Княгиня Варвара Сергеевна Долгорукова очень желала, чтобы я служил в Петербурге, как для сестер, так и потому, что уже привыкла видеть меня в ее семействе, и к тому же она уже питала к нам истинно материнскую привязанность. Но в Петербурге не стояли действующие экипажи, а был только один Гвардейский морской экипаж; в гвардию же прямо из Корпуса не выпускали. Она сказала о своем желании некоторым из генерал-адъютантов и, в том числе, начальнику штаба Гвардейского корпуса, а потом самому корпусному командиру, генералу Васильчикову. Все эти генералы желали сделать угодное княгине и стали хлопотать о назначении меня, при производстве, прямо в Гвардейский экипаж. Когда до Государя дошли с разных сторон ходатайства о назначении меня прямо в Гвардейский экипаж, он спросил:
— Кто этот счастливый молодой человек, о котором так много просят?
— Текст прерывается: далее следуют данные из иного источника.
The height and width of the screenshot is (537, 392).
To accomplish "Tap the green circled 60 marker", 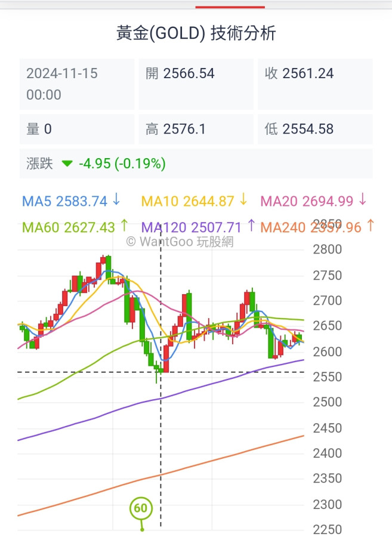I will (x=141, y=509).
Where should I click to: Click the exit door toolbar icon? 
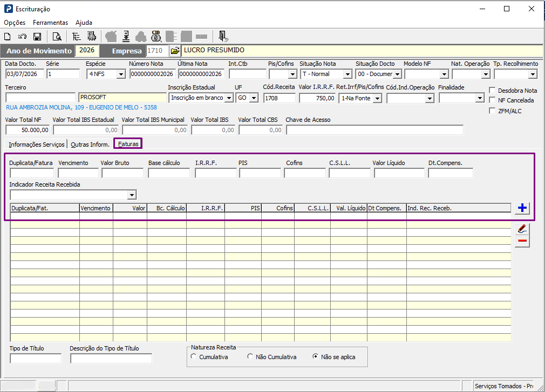click(x=223, y=36)
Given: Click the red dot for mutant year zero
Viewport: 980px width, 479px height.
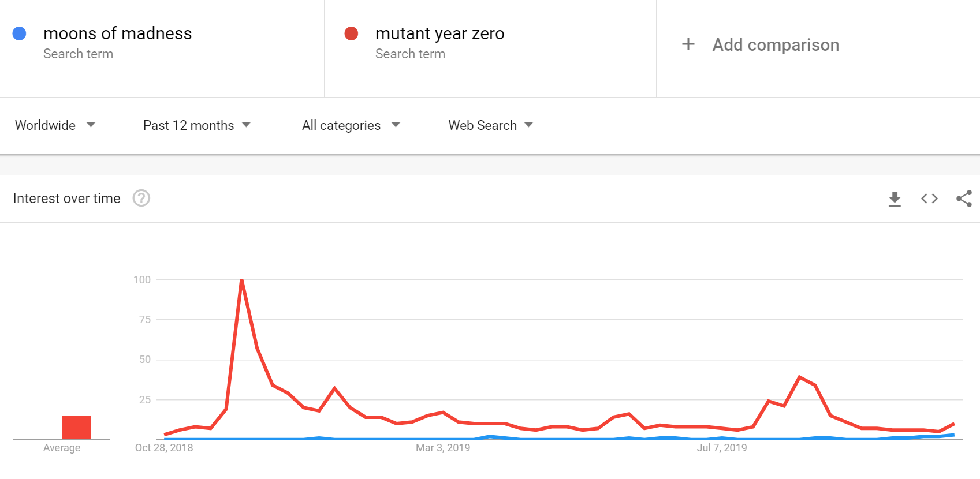Looking at the screenshot, I should coord(351,33).
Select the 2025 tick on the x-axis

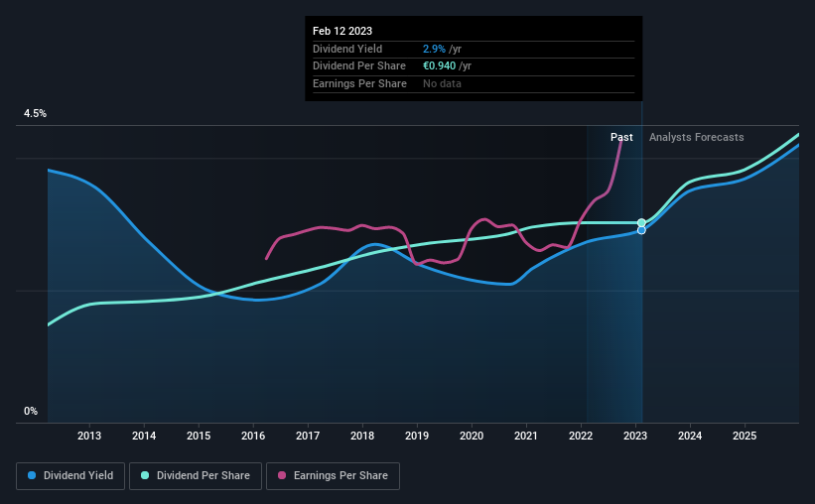(745, 436)
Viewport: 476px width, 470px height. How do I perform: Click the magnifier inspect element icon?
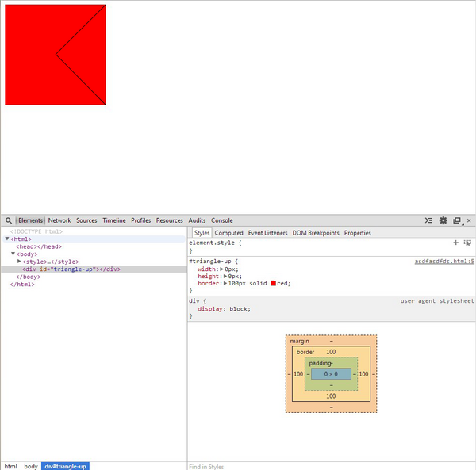[x=9, y=220]
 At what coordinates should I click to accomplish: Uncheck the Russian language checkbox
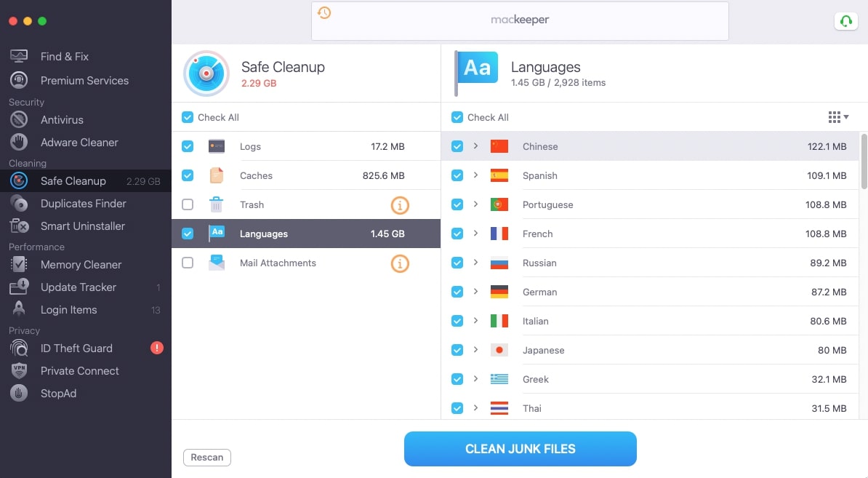457,263
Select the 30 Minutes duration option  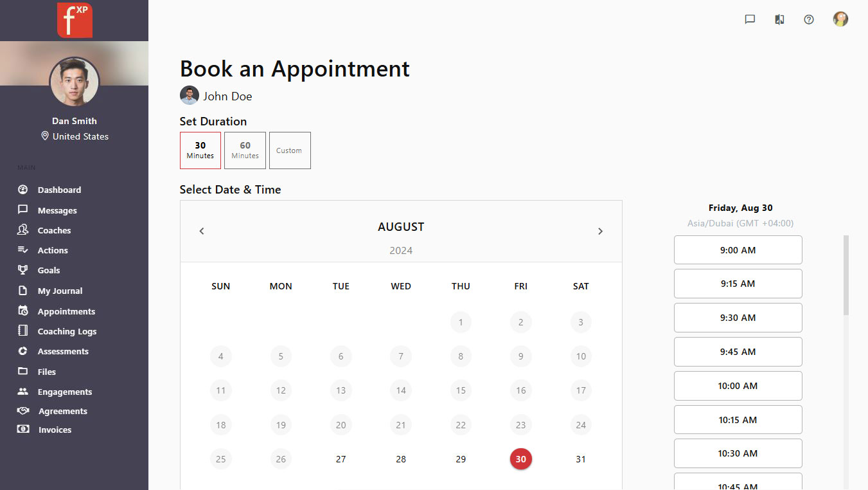pyautogui.click(x=200, y=150)
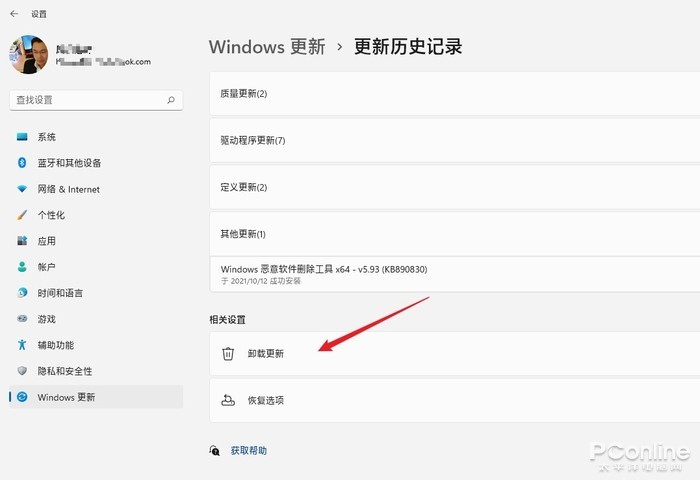Open 游戏 gaming settings

pos(46,319)
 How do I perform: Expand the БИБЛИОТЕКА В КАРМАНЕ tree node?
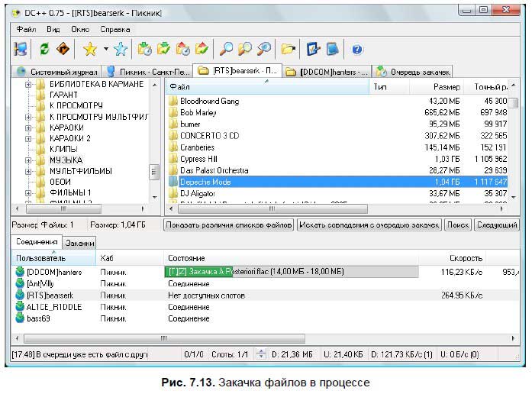coord(27,84)
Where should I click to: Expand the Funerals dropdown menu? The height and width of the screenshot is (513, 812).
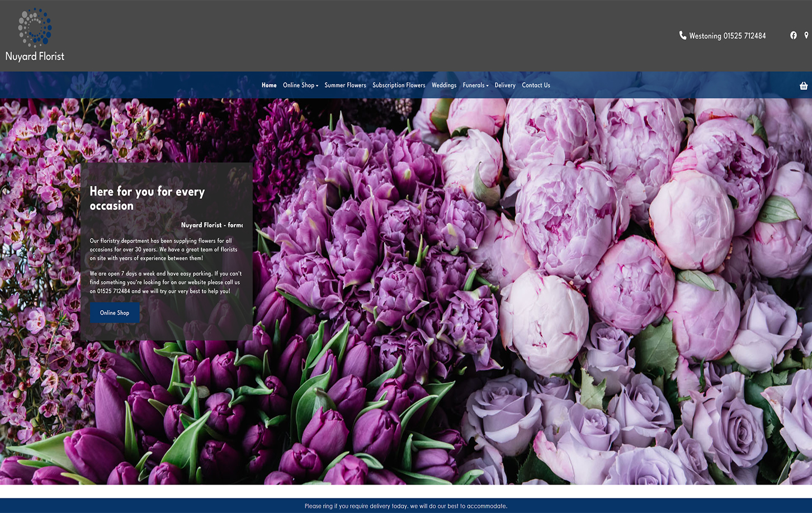click(x=474, y=85)

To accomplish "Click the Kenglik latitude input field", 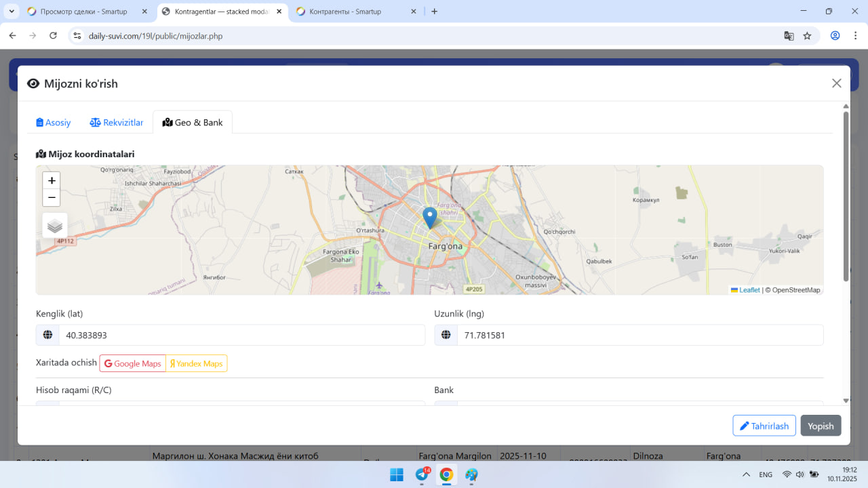I will pos(241,336).
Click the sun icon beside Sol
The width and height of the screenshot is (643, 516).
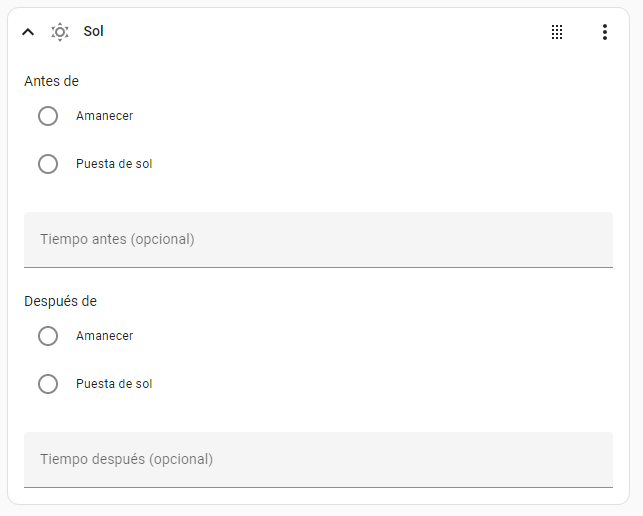tap(60, 32)
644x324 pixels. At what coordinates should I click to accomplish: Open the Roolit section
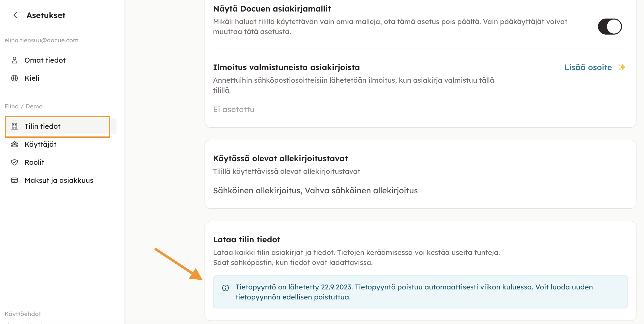[35, 162]
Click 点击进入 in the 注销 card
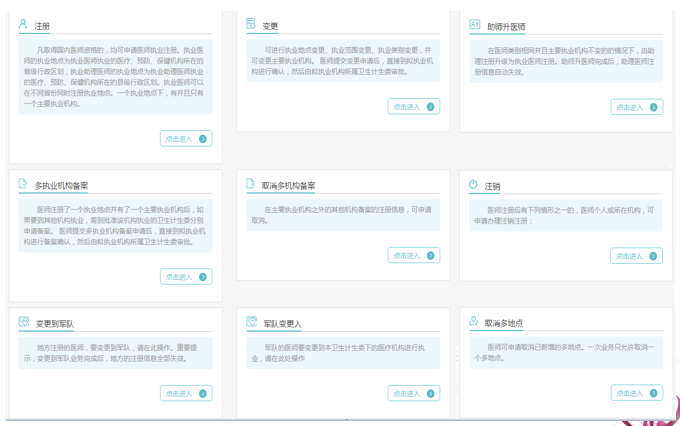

Когда же ему сообщили, что это брат мадемуазель Blanche (так в свете называли мою сестру), которую Государь знал, и что просит о нем княгиня Долгорукова, он повелел, не в пример прочим, назначить меня прямо в Гвардейский экипаж. Я от природы был чрезвычайно застенчив и дик, а потому долго не мог освоиться с обществом офицеров. Старшие офицеры, и в том числе Михаил Николаевич Лермонтов, потом бывший генерал-губернатором финляндским лейтенант Николай Глебович Козин, Николай Петрович Римский-Корсаков очень обласкали и ободрили меня, 17-летнего юношу. Я поступил в роту к Лермонтову; унтер-офицер был назначен приходить ко мне на квартиру, чтобы в подробности ознакомить с ружейными приемами, хотя и в Корпусе нас учили ружью и маршировке.
Осмирядные учения в казармах, батальонные учения в манеже, общество товарищей, славных молодых людей, между которыми никогда не было никакой ссоры или неприятности, что не всегда бывает в других военных обществах, караулы по городу, разводы перед Государем, а также и учения, им производимые Экипажу на Дворцовой площади, которыми он всегда и оставался особенно доволен, благодарил и награждал матросов, — вот в чем вращалась жизнь в начале моей службы.
Так как все это было для меня ново, то, конечно, я был очень доволен своею службою. Обедал же я и проводил вечера в доме князя Долгорукова, где всегда было очень приятно. Других же знакомых семейных домов у меня не было; иногда только вместе с другими офицерами я бывал у нашего адмирала Ивана Петровича Карцева, который был вдовцом; хозяйкой же у него была прелестная 17-летняя дочь, недавно выпущенная из Смольного, и еще другая дочь несколько моложе.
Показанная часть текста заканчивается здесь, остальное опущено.